Cari açığı tetikleyen etmenler talep artışından, iç tüketimdeki "canlılıktan" kaynaklandığına göre, alınacak önlemler, kaçınılmaz olarak, talebi kısma yönünde olacaktır.  

TÜKETİCİ KREDİSİNE DÜZENLEME GETİRİLMESİ NİÇİN İSTENMİYOR?  

Hükümetin tüketici kredilerine ve kredi kartları dağıtımına düzenleme getirecek yasa tasarısı çalışmalarına, bankaları denetlemekten ve gözetmekten sorumlu BDDK'nın da katılmasını, "Büyük talihsizlik" olarak değerlendiren bazı ekonomistlerimiz dünyadaki uygulamaları niçin görmezden geliyorlar?  

Yakın bir geçmişte yaşadığımız ve ülke ekonomisinde 46 milyar dolarlık bir gedik açan banka hortumculuğunun, kurumsal yönetim yetersizliğinden kaynaklandığını gören BDDK, bankalara kurumsal yönetim ilkelerini getirme hazırlığında.  

Kurumsal ilke yönetimi, Avrupa Birliği ülkelerinde ve Amerika'da Worldcom, Enron, Parlamat ve Anold gibi çokuluslu şirketlerde yaşanan ekonomik skandallar sonrasında gündeme geldi.  

Amerika'da şirket ve özellikle banka yönetiminde kurumsal yönetim ilkelerinin uygulanmasını zorunlu kılan Okley Yasası çıkarıldı. AB üyesi ülkelerde de bu konuda çalışmalar yapılıyor.  

Ne yani, vatandaşın bol bol harcama yapması sevinilecek bir olay değil mi?  

Sevinebilirdik, ama ekonomistler, "Büyümenin nimetlerinin vatandaşlara dengeli bir şekilde yansımaması sorun yaratıyor" diyorlar.  

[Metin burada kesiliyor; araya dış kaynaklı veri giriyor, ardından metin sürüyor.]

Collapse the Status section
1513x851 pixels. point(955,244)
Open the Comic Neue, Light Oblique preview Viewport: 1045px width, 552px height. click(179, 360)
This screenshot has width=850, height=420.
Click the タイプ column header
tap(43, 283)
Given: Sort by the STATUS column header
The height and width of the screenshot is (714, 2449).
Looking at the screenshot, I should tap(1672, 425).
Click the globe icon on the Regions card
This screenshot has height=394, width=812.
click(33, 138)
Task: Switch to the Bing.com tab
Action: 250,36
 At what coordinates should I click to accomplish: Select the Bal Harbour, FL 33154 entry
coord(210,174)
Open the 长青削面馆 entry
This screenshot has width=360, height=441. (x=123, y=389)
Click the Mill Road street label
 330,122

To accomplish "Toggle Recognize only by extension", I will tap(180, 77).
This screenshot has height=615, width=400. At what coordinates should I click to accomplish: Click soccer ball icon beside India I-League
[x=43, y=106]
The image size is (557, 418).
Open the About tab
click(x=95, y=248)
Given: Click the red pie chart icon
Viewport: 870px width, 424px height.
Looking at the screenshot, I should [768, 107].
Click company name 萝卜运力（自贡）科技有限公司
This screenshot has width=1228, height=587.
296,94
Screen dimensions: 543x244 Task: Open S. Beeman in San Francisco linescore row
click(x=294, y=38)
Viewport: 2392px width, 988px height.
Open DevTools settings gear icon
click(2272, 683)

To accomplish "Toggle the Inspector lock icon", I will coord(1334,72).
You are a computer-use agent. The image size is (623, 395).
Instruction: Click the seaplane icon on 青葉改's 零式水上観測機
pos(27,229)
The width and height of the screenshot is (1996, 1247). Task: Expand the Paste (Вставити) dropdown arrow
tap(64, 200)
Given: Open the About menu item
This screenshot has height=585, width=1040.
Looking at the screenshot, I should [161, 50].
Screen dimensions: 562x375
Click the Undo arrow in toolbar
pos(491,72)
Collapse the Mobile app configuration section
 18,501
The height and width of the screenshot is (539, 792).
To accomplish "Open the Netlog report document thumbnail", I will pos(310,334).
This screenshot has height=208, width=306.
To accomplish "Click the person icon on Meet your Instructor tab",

Yapılan açıklamaya göre, ekonomi yüzde 14.4 oranında büyürken, vatandaşın tüketim harcamları da yüzde 13.5 oranında artmış. İlk bakışta insanı sevindiren bir oran.  

Fakaaat...  

Yurtiçi mal ve hizmet üretimi (GSYH), yani ortalama gelir yüzde 11. 9 oranında büyüyor, tüketim harcamaları yüzde 13.5 oranında artıyor, ama vatandaşın gıda harcamalarındaki artış ise yalnızca binde 6 !  

Yani para yoksulun değil, varlıklının cebine gitmiş, o da paraları dayanıklı tüketim mallarına yatırmış, yatırıyor...  

"Ekonomi acilen yavaşlatılmazsa lirada devalüasyon ve ciddi bir ekonmik kriz kaçınılmaz olur" uyarısını dikkate alan hükümet, parasal ve mali önlemler alma hazırlığında.  

Bankalar topladıkları mevduatı kolayca satış (kredi yoluyla) para kazanabilmek için kısıtlayıcı önlemlere şiddetle karşı çıkıyorlar.  

Anlaşılıyor ki, bankalarla hükümet arasındaki sürtüşme sürecek. Çünkü "büyümeyi finanse etmek için artan ve 30 milyara varan bankaların yurt dışından kullandıkları sendikasyon kredilerinin, geri ödenmesinde riskler oluştuğu da belirtiliyor."  

Hükümet hem ekonomiyi soğutmak hem de bankaların tüketici kredileri ve kredi kartlarıyla yeni bir "hortum" olayı yaşamalarını önlemek amacıyla önlemler alma hazırlığında.  

Birileri de bankaları kredi kartları yoluyla soyma hazırlığında. Onu da yarın anlatalım...  

 

KÜPE: Telafer'de yaşananlar, geçmişte yaşananların devamı, gelecekte yapılmak istenenlerin provasıdır.